5 Money Lessons From Millionaires

By Erin C. O'Neil on 12 August 2011 (Updated 14 August 2011) 5 comments
Photo: Dani Simonds

There's an aura of intrigue about people with money. Millionaires seem above and beyond the normal problems of electric bills, consumer debt, and budgeting. But are they really?

While the jet set lifestyle may conjure up images of chartered planes, multiple residences, and a lot of Hermes, the people who afford these luxuries work just as hard to keep their money as they (or a family member) did to earn it. "More money, more problems" sounds like a cliché, but more money at least equates to a lot more work to stay wealthy.

Being rich sounds like a cakewalk until you witness a simple monthly investment meeting turn into a three ring circus with no fewer than eight legal, tax, and financial advisors, all offering financial planning advice to the client. There are worse hardships, but it does make you think twice about just how millionaires hang on to their wealth through marriages, divorces, and last but not least, children. (See also: How to Build Wealth in a Depressed Economy)
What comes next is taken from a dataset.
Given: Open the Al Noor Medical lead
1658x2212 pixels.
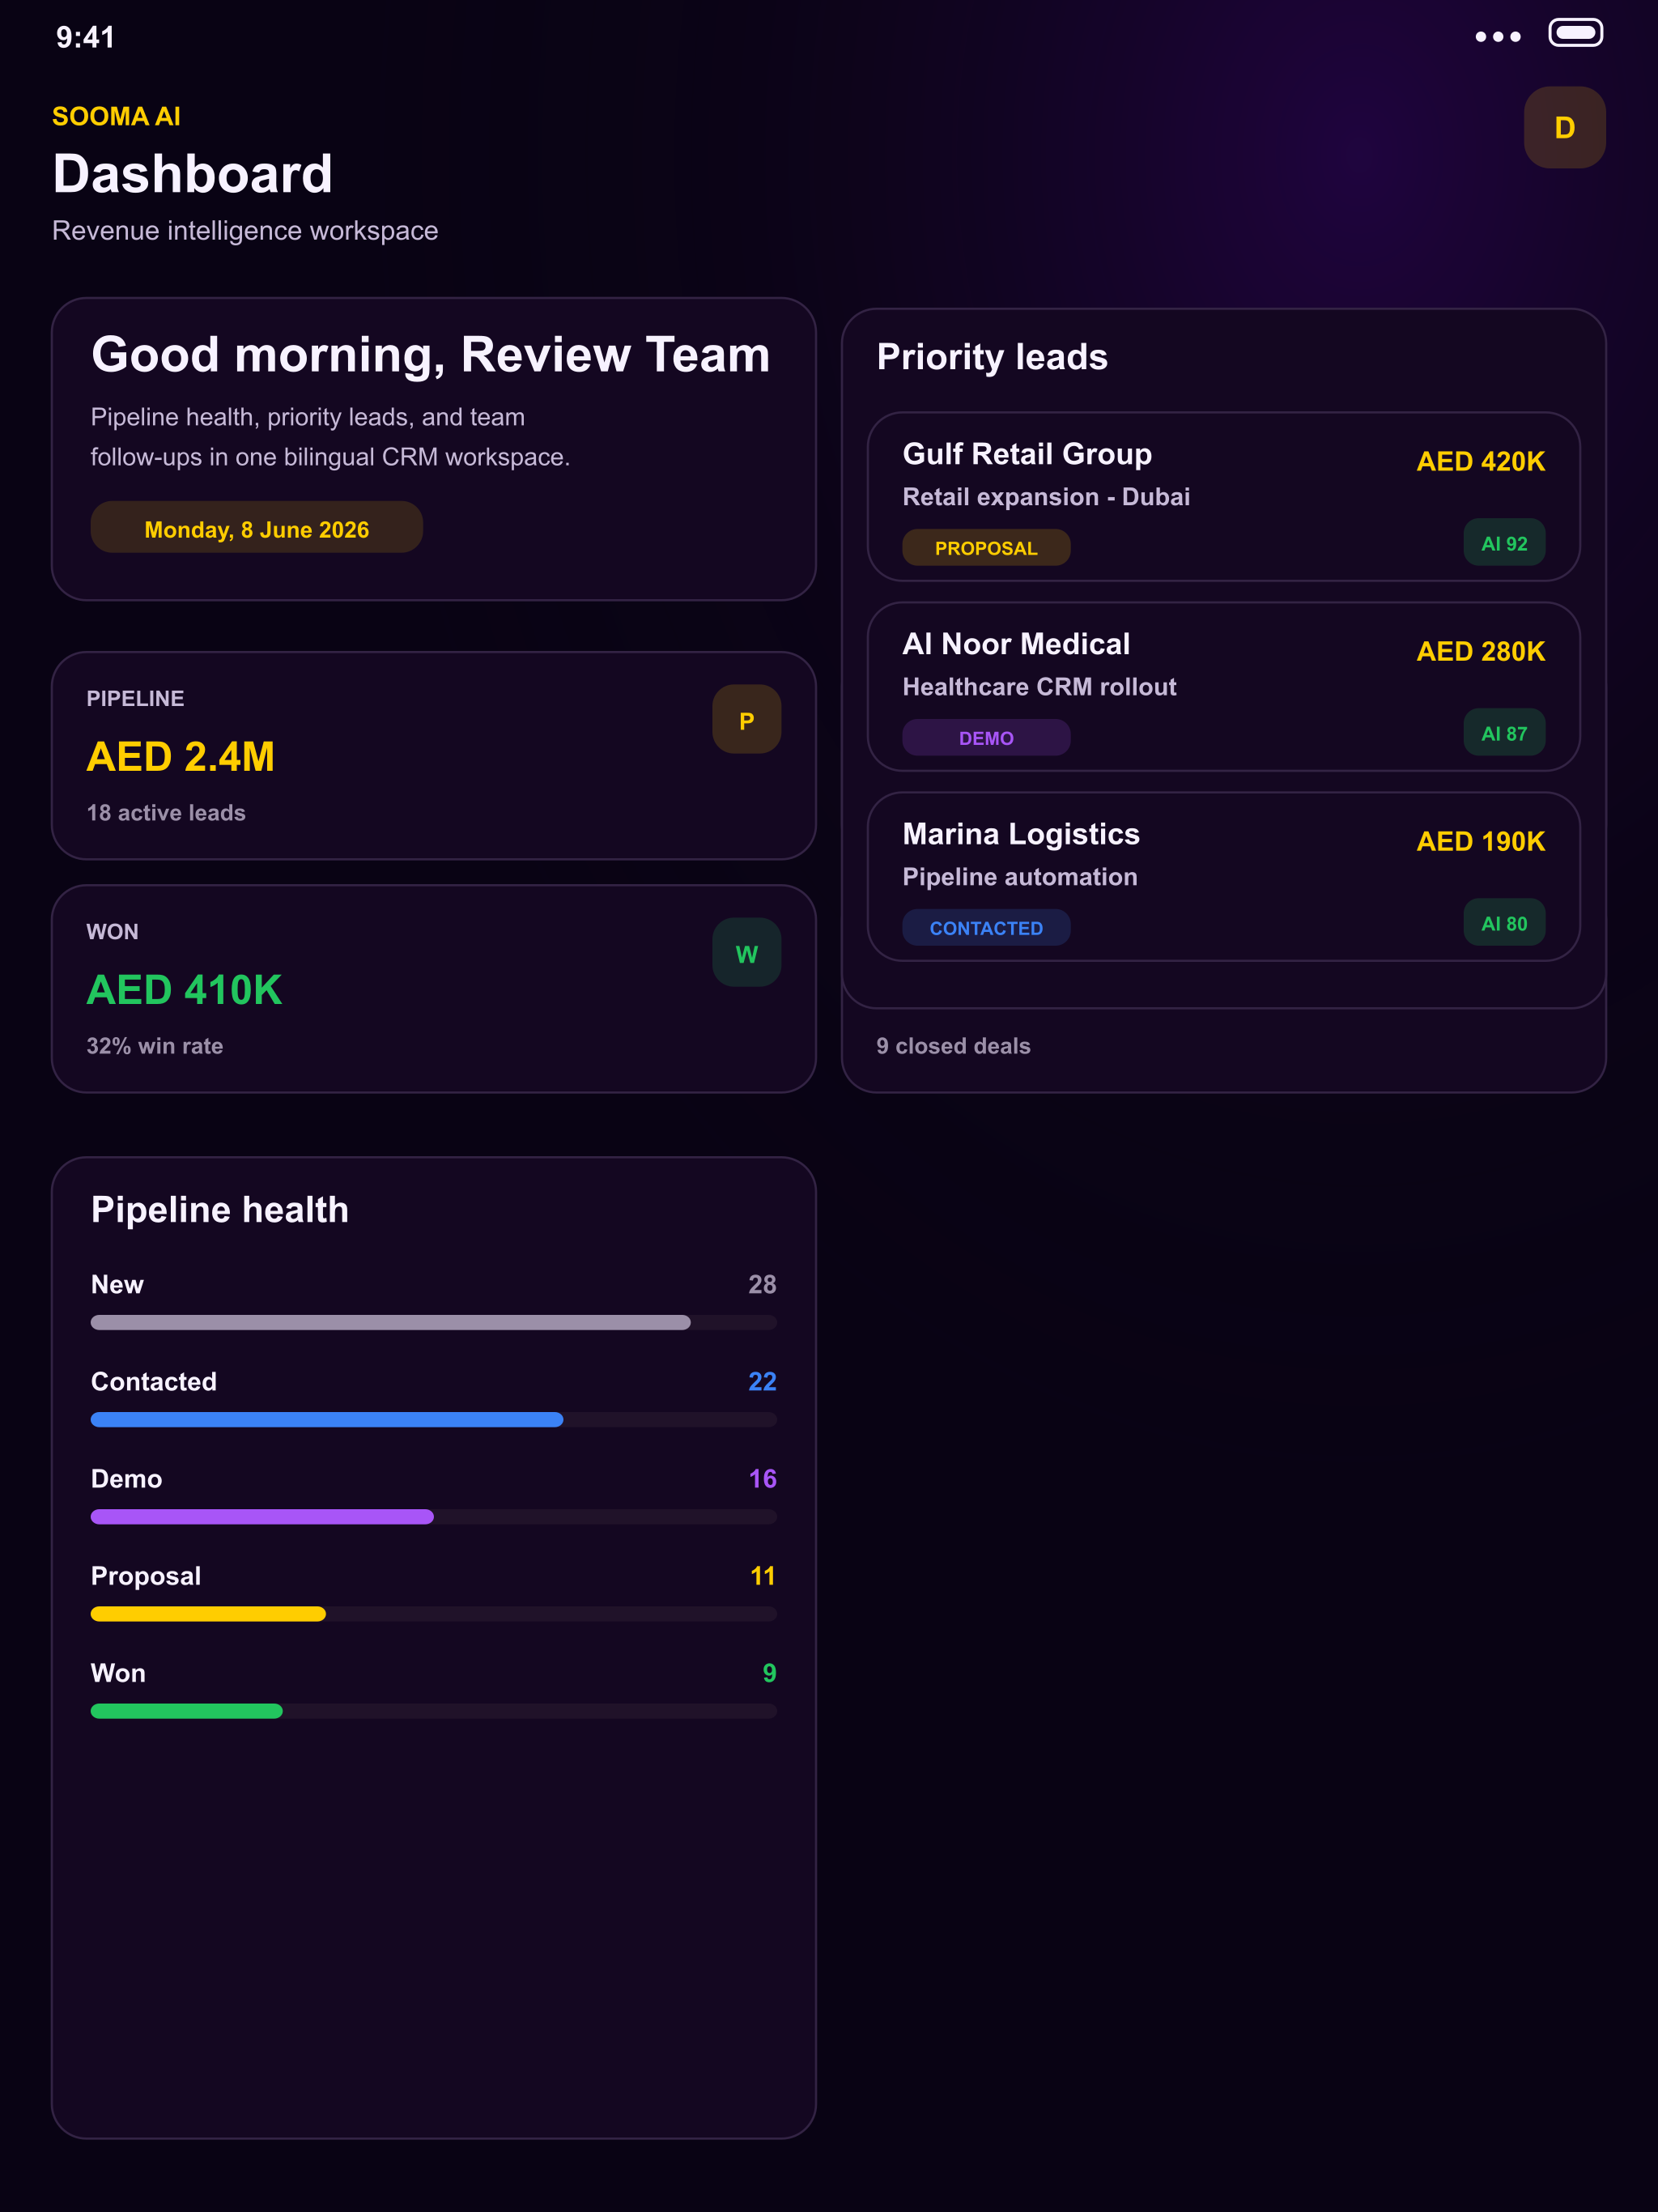Looking at the screenshot, I should coord(1223,686).
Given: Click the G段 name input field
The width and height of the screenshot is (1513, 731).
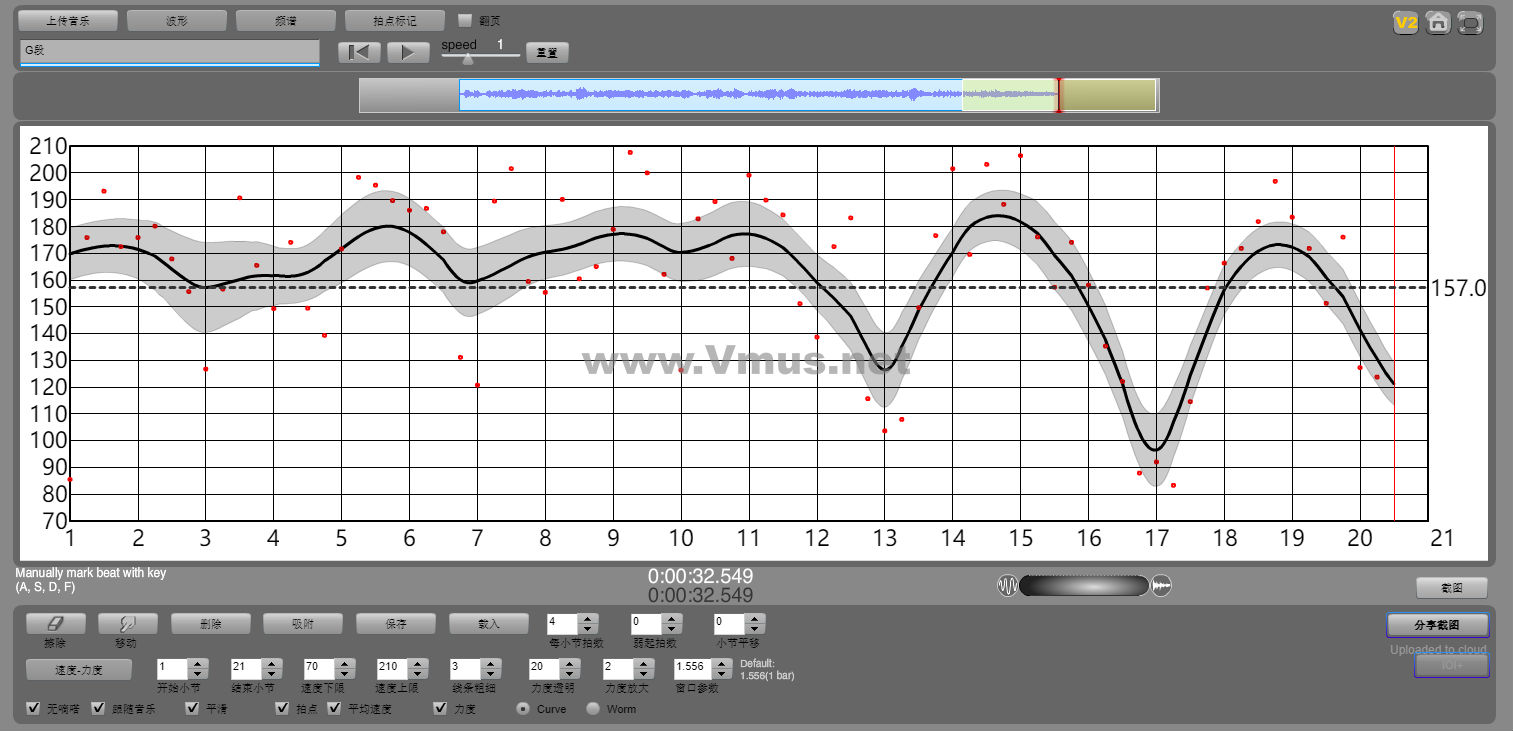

In a past life, I worked closely with high net worth families and investors. (In investment terms, this translates to liquid assets in the eight-digit range and above.) True, millionaires have culinary-institute-sized kitchens, nice cars, and take amazing vacations. But when it comes to managing their money, millionaire tactics tend to contain a surprising amount of common sense and frugality versus impulse spending. Here are a few consistent tactics millionaires use to hang on to wealth for several generations (and in many cases, increase it).

Preserve

The ultra-wealthy aren't out to just make double-digit returns or sitting on a pile of gold coins cackling and twiddling their hands. Multi-millionaire clients aim to preserve accumulated wealth while still earning a healthy rate of return. That means slow and steady growth versus trying to get rich quick. While risk can be a good thing, in financial terms it's best to avoid it. And if there's one thing worse than missing out on the next big thing, it's losing money.

Mind the Gap

Be realistic about budgeting and only buy what you can afford. If a hot private equity deal comes along but you're a few hundred thousand short from last month's trip to Biarritz, that's a gap in a millionaire's budget. On the non-millionaire side, maybe you inadvertently realize you've spent a grand total of $550 at Target in the past 30 days on things you don't recall actually needing. Big, big gap. Either way — don't buy what you can't afford. Don't make big purchases without planning ahead. Be proactive about expenses and keep track of how much you spend versus what you earn. Hey, even trust fund babies have a spending limit.

Have Cash on Hand

Billionaires and trust fund babies refer to this as "liquidity." The rest of us can refer to it as "make sure you don't end up living in a cardboard box." Even the most aggressive high net worth investors I've worked with kept a large chunk of liquid assets ("cash") on hand for emergencies. It seems like a no-brainer, but having an emergency fund is one lesson millionaires and the rest of us should always heed.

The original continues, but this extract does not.